Northern Ireland’s Commissioner for Older People is calling for a public enquiry to take place into the treatment of care home residents in the province’s care homes during the Covid-19 crisis, describing as “disturbing” the use of Do Not Resuscitate orders which were reportedly placed on some older people without consulting either them or their families.
Eddie Lynch said that, “Families deserve an answer on why deaths in care homes here were so extensive and why care home residents were disproportionately affected by this pandemic.
“Covid has impacted us all, but for older people, and particularly care home residents, those impacts have been exceptionally arduous,” he said.
“Over the past year we witnessed the incorrect recording of care home deaths, families having no access to loved ones, personal protective equipment (PPE) supply problems, inappropriate use of ‘do not attempt resuscitation’ orders, the slow introduction of testing, the transfer of Covid-positive patients into care homes — the list goes on.”
The News Letter reports that Mr Lynch said he had been provided with anecdotal information on cases early on in the Covid crisis about Do Not Resusicitate (DNR) notices being put in place on some care home residents coming out of hospital or going into hospital. He said that in some cases instructions were given to care home workers to place DNR notices on older people. He said that the number of cases raised, although in the single figures, “was enough to raise concern”.
Mr Lynch also said it was impossible to ascertain how widespread the use of DNR notices without patient or family consultation was.
“Exactly, and that is one of the issues I would like a public inquiry to look into to see how extensive that was. Certainly some families raised concerns about poor communication with them on the issue. So to me that is one of the reasons why a public enquiry is needed, to get to the bottom of how extensive that practise was,” he told the Newsletter.

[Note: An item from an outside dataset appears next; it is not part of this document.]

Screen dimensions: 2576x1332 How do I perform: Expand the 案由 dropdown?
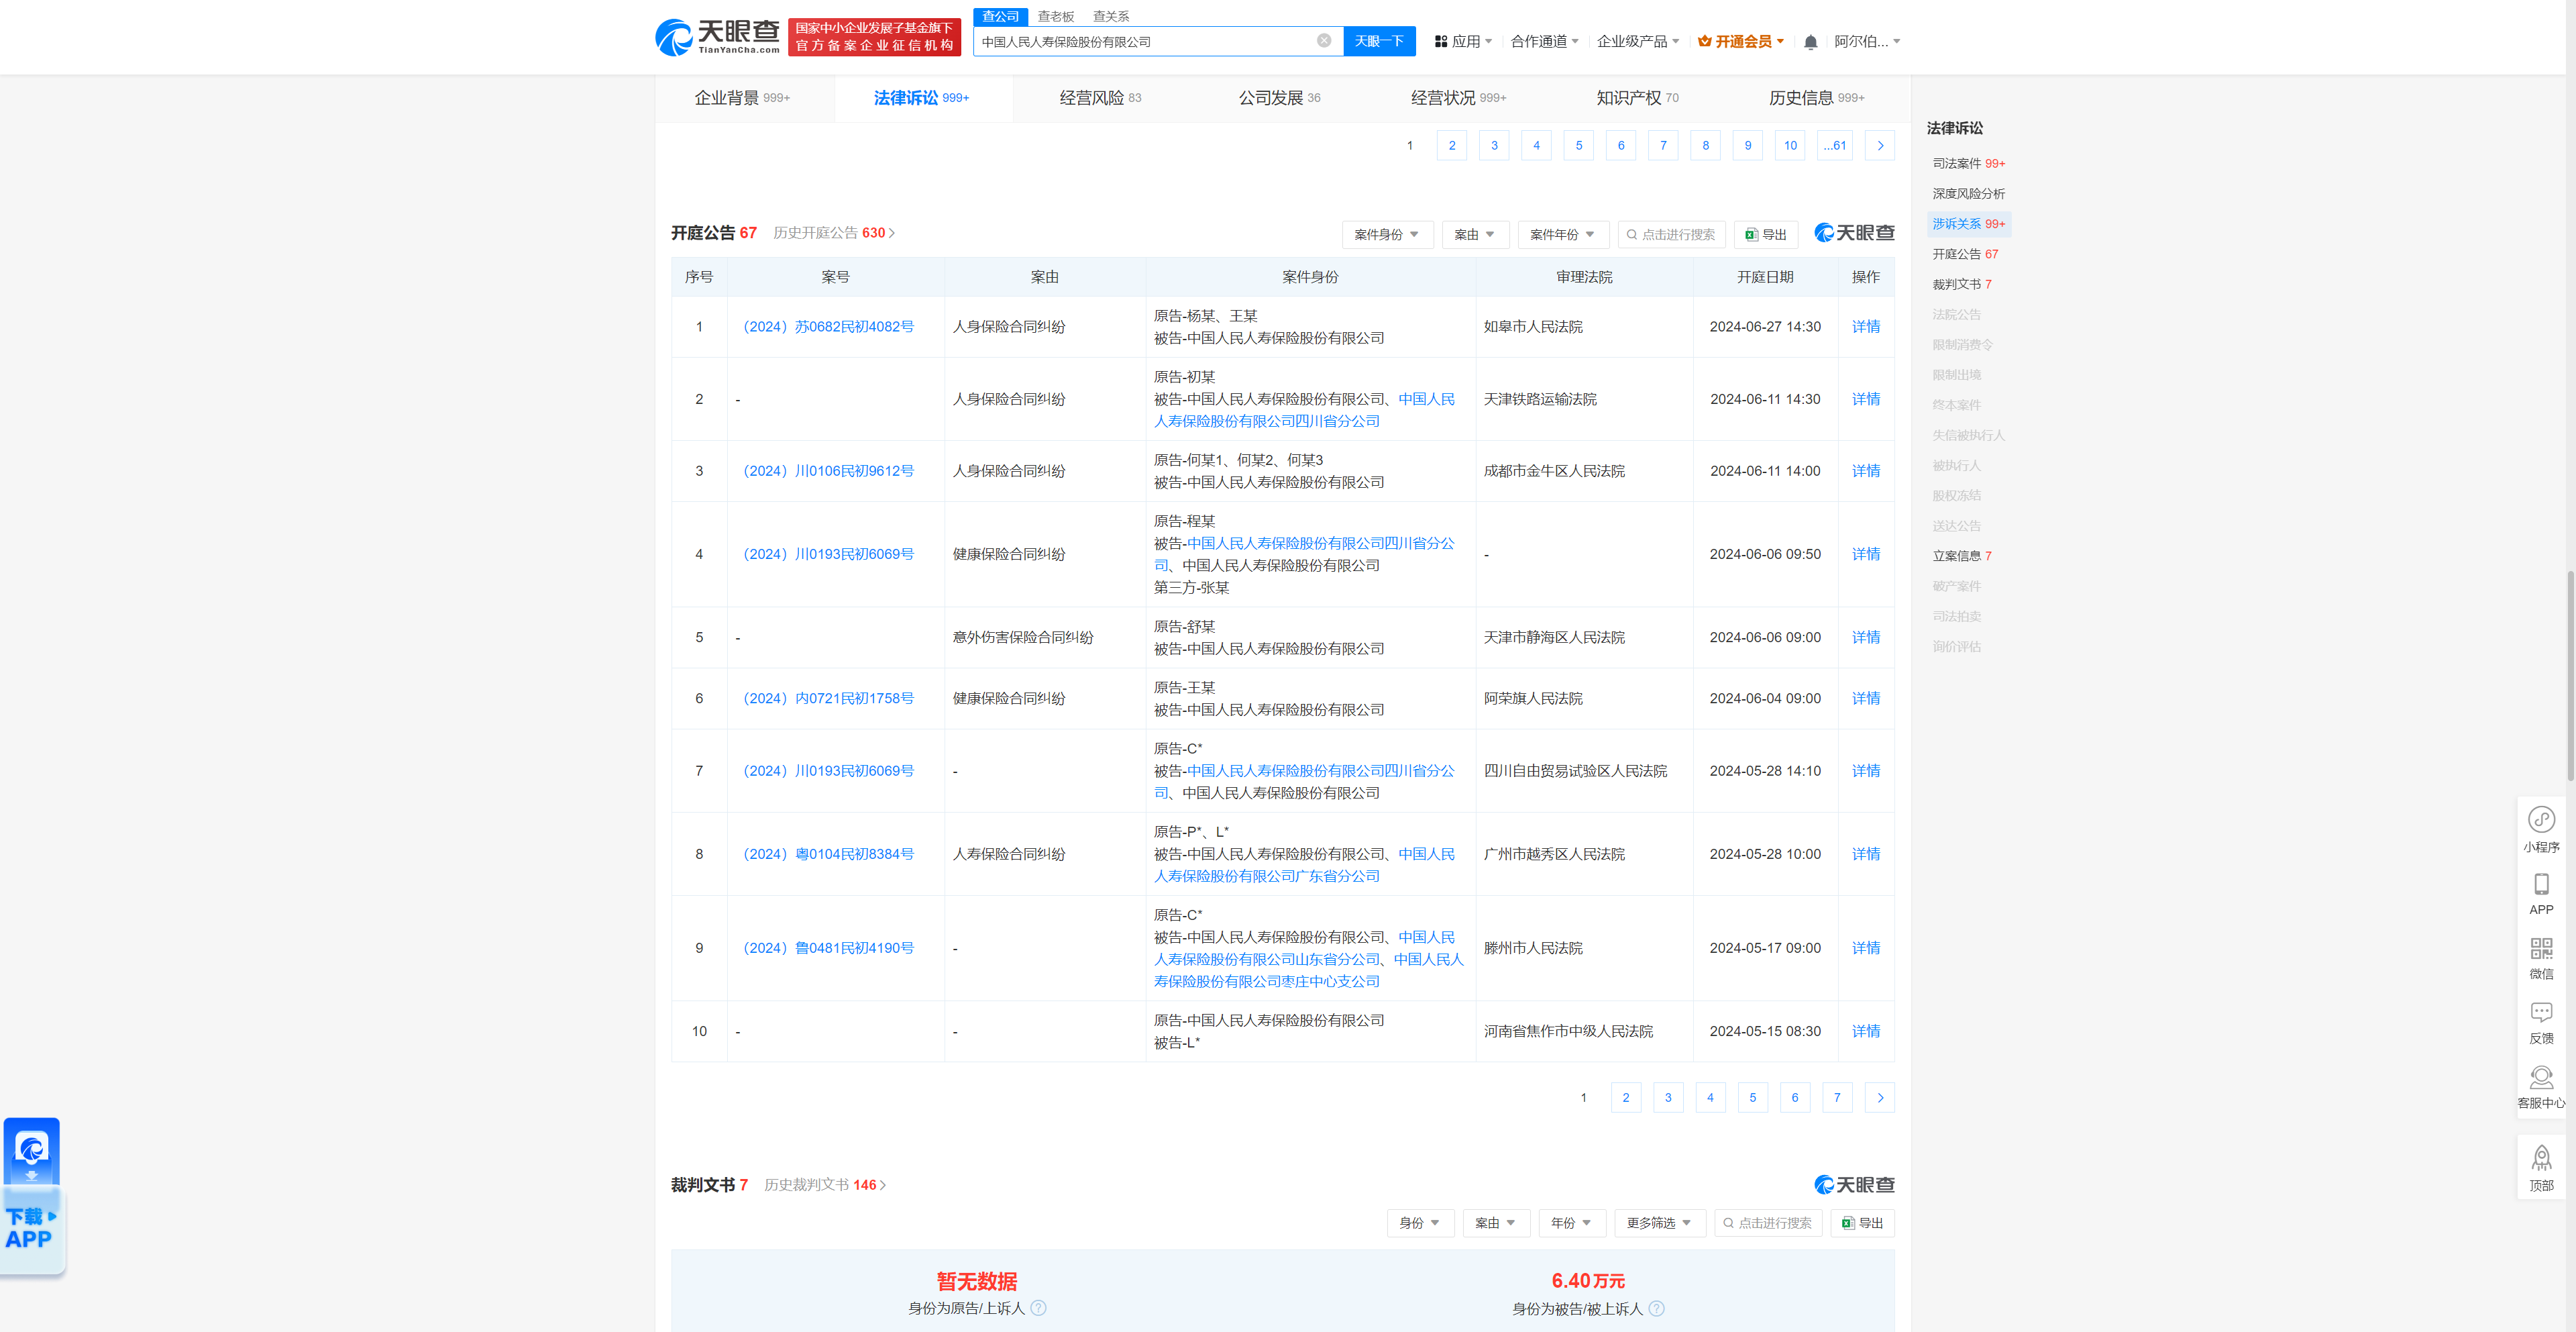point(1475,234)
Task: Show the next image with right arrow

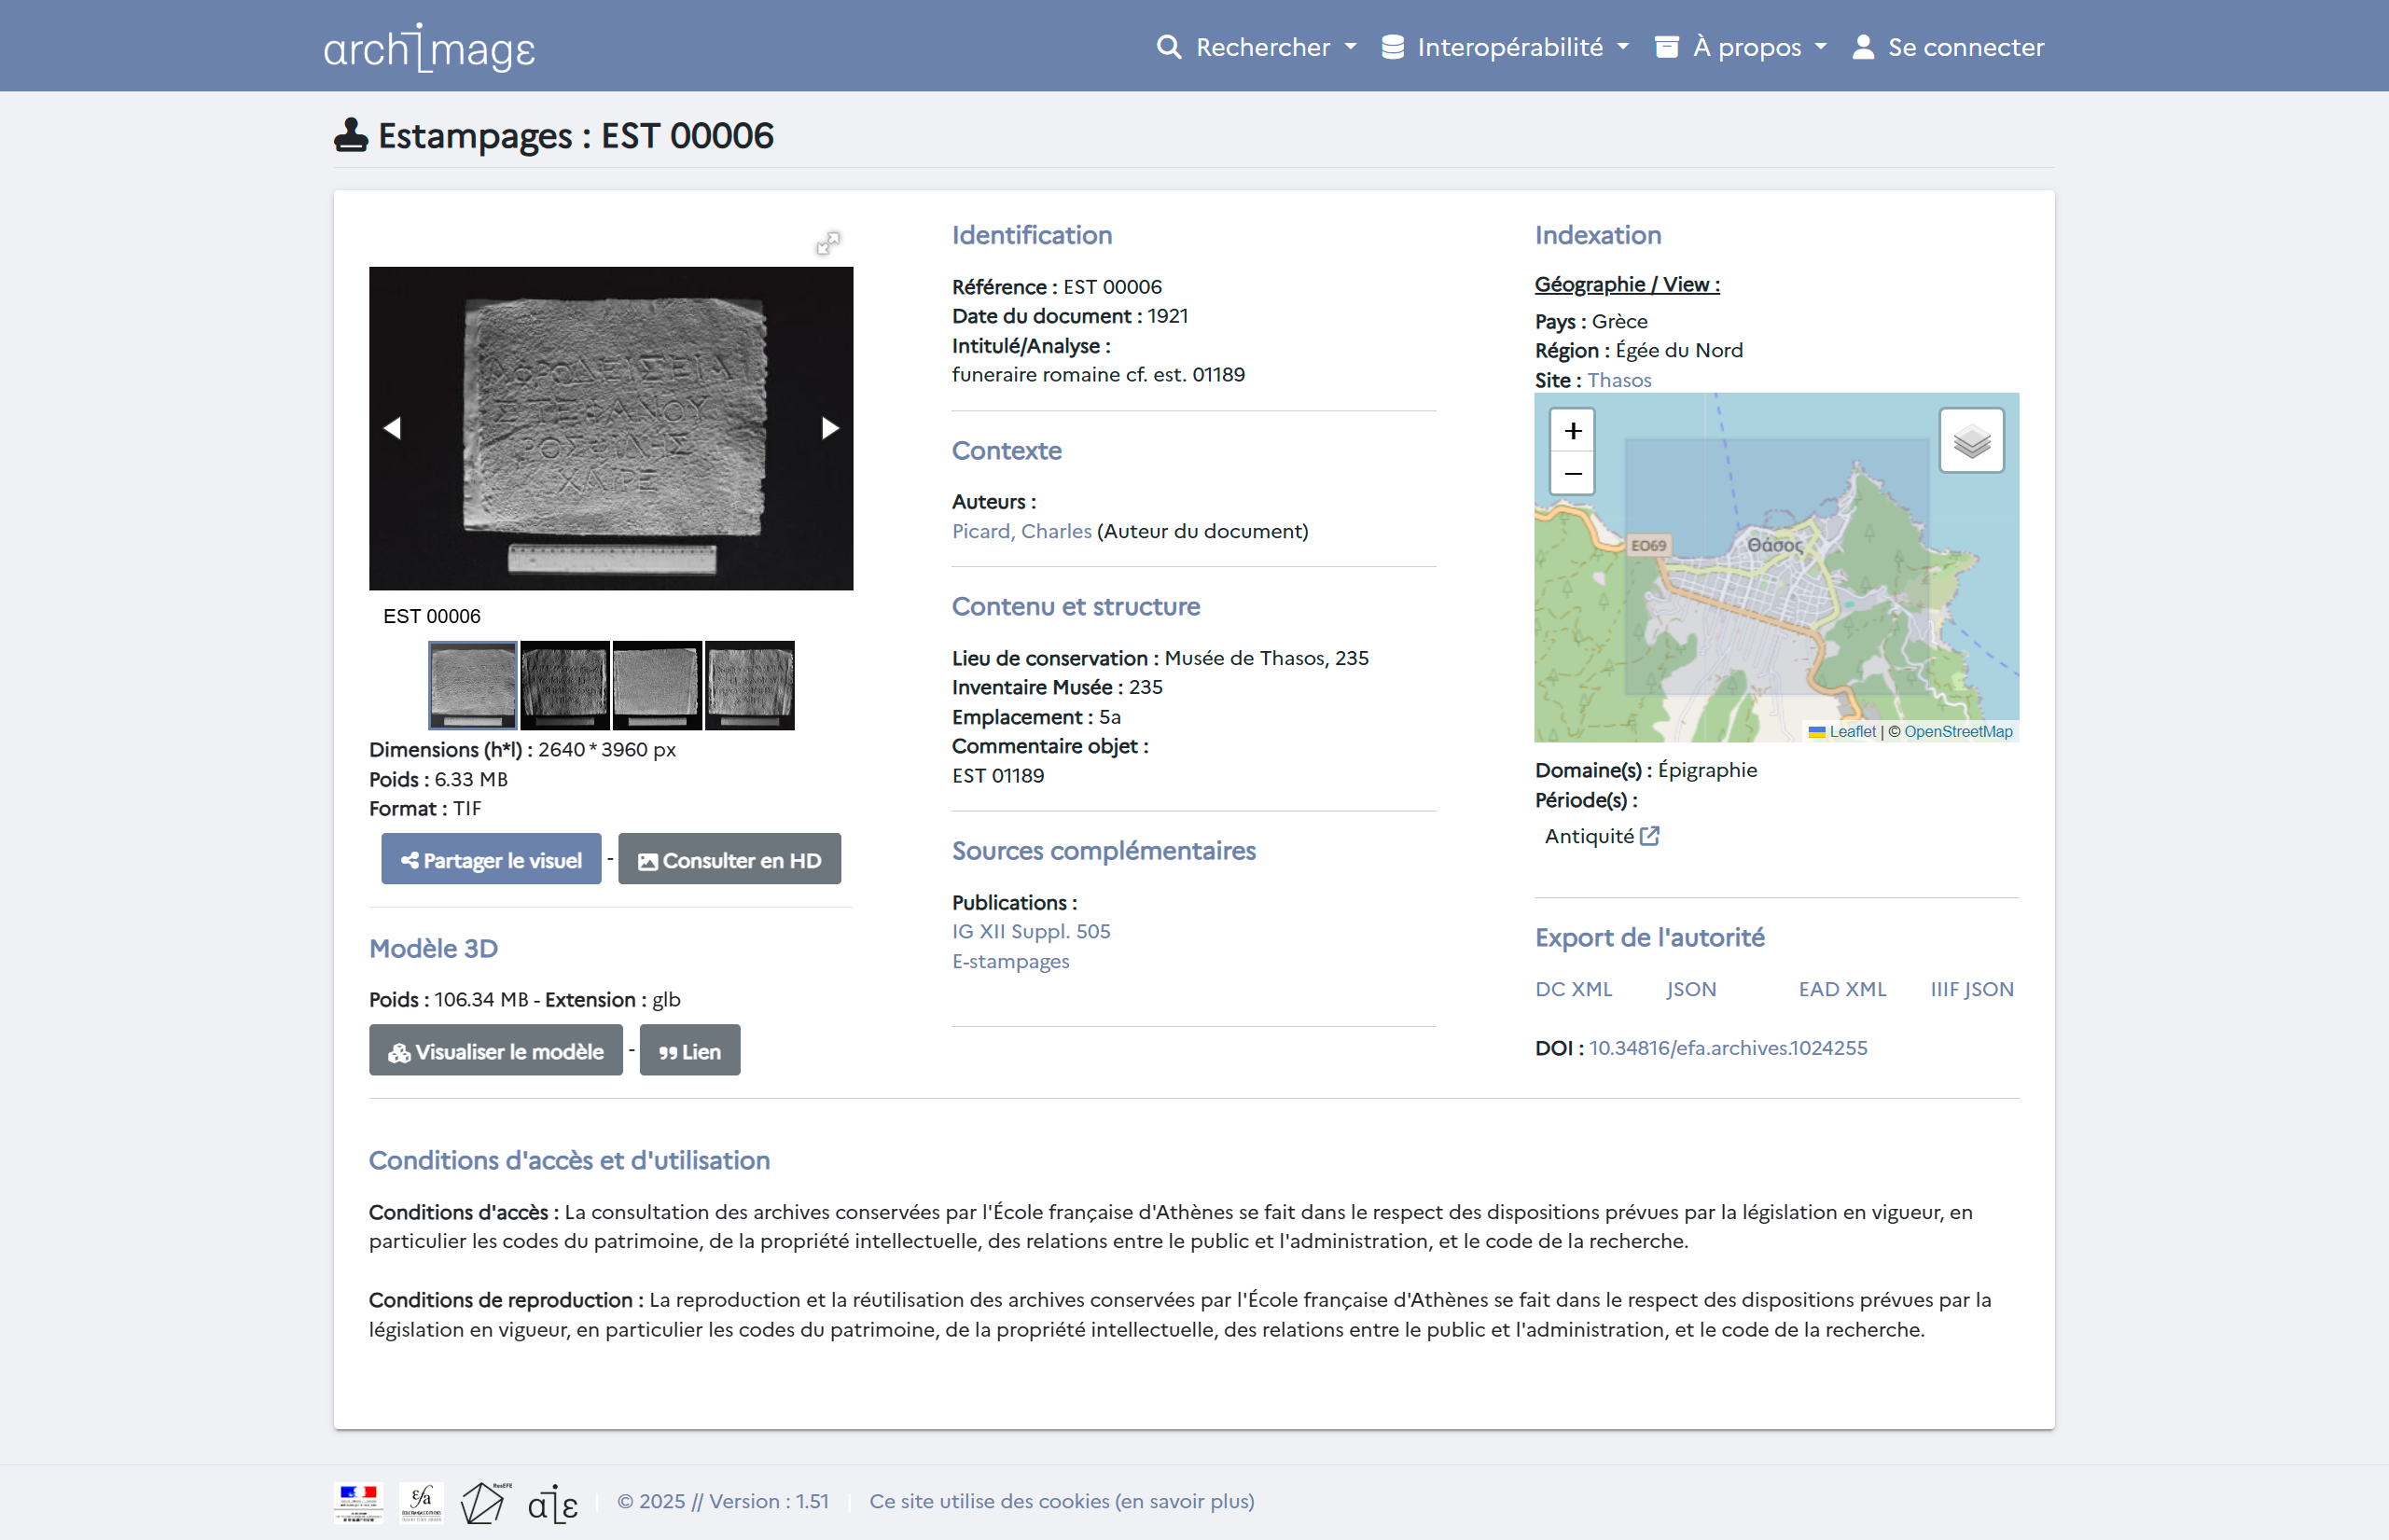Action: (829, 428)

He noted that while it is not unusual for DNR notices to be put in place with some older people, particularly those living in care homes, the person themselves must be consulted first, followed by family.
“It is usually a medical decision about the treatment somebody can receive in later life and possibly in their last days. But the best practise is that families should be consulted about this and the older person themselves should also be consulted at an earlier stage, if they have capacity to make that decision.
“And I think what was concerning to the people who brought it to my office – some of these orders were put in place without their knowledge and I think that is what is disturbing; that because they were a certain age, that they may not be treated. So I think that is something that needs an inquiry to see what was happening.”
He also said that the inappropriate application of DNR notices to patient files could have been happening without the older person themselves or their families knowing.
“There were definitely families that contacted us to say that they weren’t aware that an order had been placed on the resident. In some of those cases the person may have been living with dementia and not aware of it [the DNR notice].” The mood of the people contacting him would have been “concern and worry” he told the paper.
“Naturally there would be concern if somebody is feeling that their relative may have medical care withheld if they are seriously ill,” he said. He affirmed that some older people may have died during the pandemic as medical treatment was withheld due to a DNR notice in their file – but that some families may still not be aware the DNR notice was there.
“That is why we need an inquiry because I don’t have the answers to that and an inquiry should look at that in more detail.”
The Commissioner’s calls for a probe into the treatment of care home residents follows a Care Quality Commission (CQC) investigation in the UK which found evidence that DNR orders were used without the consent of patients of their families. Last December, the care watchdog warned that doctors may have made blanket decisions about DNR orders without the input of patients or their families, with the organisation saying the number of complaints it had received about do not attempt cardiopulmonary resuscitation (DNACR) orders jumping to 40 between March and September that year, an increase on 9 similar complains in the previous six months.
The Daily Echo reported: “Early results of the CQC’s investigation found DNACPRs may have been used inappropriately when care services were under extreme pressure following misunderstanding of the guidance on their use.
“Although it can cause punctured lungs, fractured ribs and severe bruising, failing to fully appraise a patient or their loved ones of their options is a breach of their human rights, the CQC warned.”
CQC guidance states decisions on DNACPRs must never be dictated by blanket policies, must be free from discrimination, and not made on a clinician’s “subjective view of a person’s quality of life”. The CQC said that, despite reminding care providers of these obligations, it had received evidence from both staff and patients’ families that DNACPR orders had been applied without consultation.
The Daily Echo also reported that: “One carer told said an on-call doctor had informed care home staff that if a resident were to catch Covid-19, a DNACPR order would automatically be put in place.”
In a separate case: “Another witness said some care homes and learning disability services had been told by GPs to place blanket orders on everyone in their care.”
Other staff members in the UK said it was unclear how or whom to escalate concerns to. One senior member of staff at a care home said that whilst they had challenged every inappropriate DNACPR order they knew of, this had been challenging and they felt clinicians had ignored their concerns.